I’m still seeing these daily cron errors, which have been raised a few times in the forum but with no resolution.
Quick summary is, the cron command in /etc/cron.d/munin runs as user www-data, but the directory it’s trying to delete is created with user:group, munin:munin, which is causing a “Permission denied” error.
These cron errors are being sent in email to root@box.example.com, which in my case winds up in a catchall account for box.example.com, and I haven’t been checking it, so if you’re wondering if this is happening on your server, try to look for these emails.
On my server, the directory, /var/lib/munin/cgi-tmp has ownership, munin:www-data. The issue seems to be that every directory under this path has ownership munin:munin, so as an experiment, I’ve changed the ownership of every subdir in the tree under cgi-tmp to munin:www-data (permissions are 775 on all directories in this tree, so www-data can now read/write).

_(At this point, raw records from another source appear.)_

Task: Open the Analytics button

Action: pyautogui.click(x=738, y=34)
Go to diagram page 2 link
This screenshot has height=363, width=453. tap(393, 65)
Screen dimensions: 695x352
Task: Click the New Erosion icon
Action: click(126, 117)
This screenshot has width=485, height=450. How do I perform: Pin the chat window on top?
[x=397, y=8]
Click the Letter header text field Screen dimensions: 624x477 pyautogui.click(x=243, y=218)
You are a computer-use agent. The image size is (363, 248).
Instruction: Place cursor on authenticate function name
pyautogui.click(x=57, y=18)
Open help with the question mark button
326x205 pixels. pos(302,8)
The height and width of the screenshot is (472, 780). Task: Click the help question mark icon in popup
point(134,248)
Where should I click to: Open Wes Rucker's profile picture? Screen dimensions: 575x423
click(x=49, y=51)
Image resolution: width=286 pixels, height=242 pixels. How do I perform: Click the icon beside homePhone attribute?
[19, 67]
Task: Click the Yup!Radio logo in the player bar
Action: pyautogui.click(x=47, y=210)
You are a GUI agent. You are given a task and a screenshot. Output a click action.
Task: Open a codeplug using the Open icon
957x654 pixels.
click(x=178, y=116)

I’ll watch it for a few days and see if this resolves the issue.
What I can report now is that for the last 2 days since making this change, the error messages have stopped happening. Also, those sub-directories have been successfully removed by the cron job.
I’ll keep watching it because what I don’t know is if the sub-directories will reappear at some time with the munin:munin ownership again. But so far so good.

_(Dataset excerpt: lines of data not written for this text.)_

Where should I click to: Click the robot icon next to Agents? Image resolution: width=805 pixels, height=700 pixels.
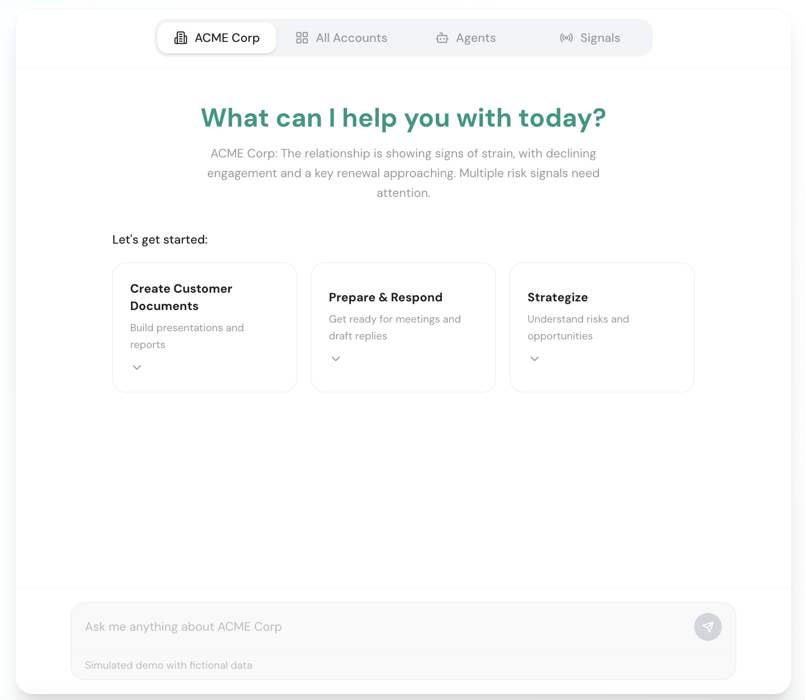tap(442, 38)
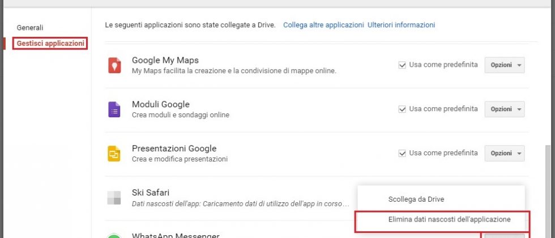Click the Presentazioni Google yellow icon
Screen dimensions: 555x238
point(115,154)
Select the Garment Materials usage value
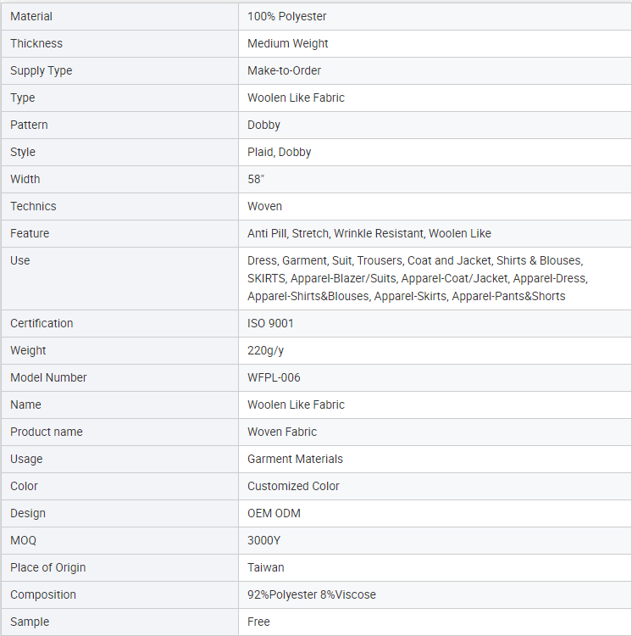 (295, 459)
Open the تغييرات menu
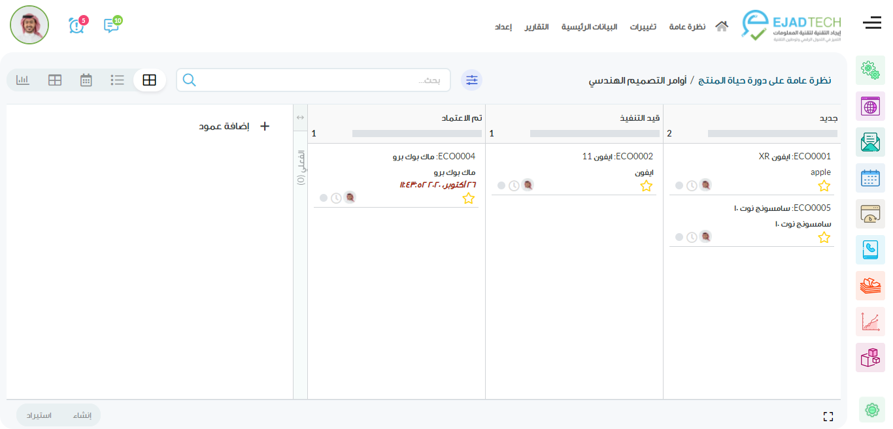This screenshot has width=893, height=429. 643,27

For anyone following along and wants to try this solution, here’s the command you can use to change the group ownership of these directories:
sudo chgrp -R www-data /var/lib/munin/cgi-tmp/
This command recursively sets the group to www-data on all files and directories starting at cgi-tmp.
I’d recommend looking around under that directory first to see what all is there (in my case it was just some empty directories) and what the group is currently set to so you can see the effect of the command. But this is completely optional.
After 4 days I’ve had no more cron errors and no directories have reappeared with munin:munin ownership. So, it looks like my change has resolved the issue.
If it starts happening again, I’ll report back, but for now I think this is resolved.